Skip to content
New issue

Have a question about this project? Sign up for a free GitHub account to open an issue and contact its maintainers and the community.

By clicking “Sign up for GitHub”, you agree to our terms of service and privacy statement. We’ll occasionally send you account related emails.
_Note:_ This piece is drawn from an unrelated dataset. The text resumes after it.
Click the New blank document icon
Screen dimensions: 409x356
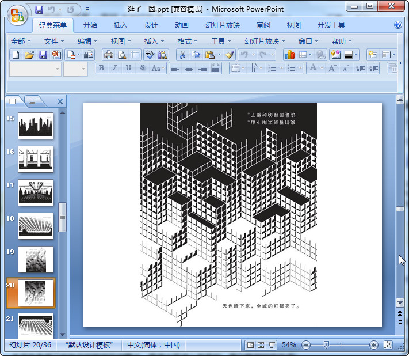tap(16, 55)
Already on GitHub? Sign in to your account

fix: Implement no-encrypt-traffic in npt #1401

Merged
merged 11 commits into from
Oct 3, 2024

Conversation

sitaram-kalluri
Copy link
Member

@sitaram-kalluri sitaram-kalluri commented Sep 27, 2024

- What I did

  • Enabled the --no-encrypt-rvd-traffic flag, which allows data transmission between the client and the daemon in plain text format

- How I did it

  • In bin/npt.dart, introduced the encrypt-rvd-traffic flag, allowing users to toggle whether data transmission should be encrypted or sent in plain text.

  • In srv_impl.dart, modified the run() method in the SrvImplDart class to support data transmission in plain text. Previously, the run() method only supported encrypted transmission.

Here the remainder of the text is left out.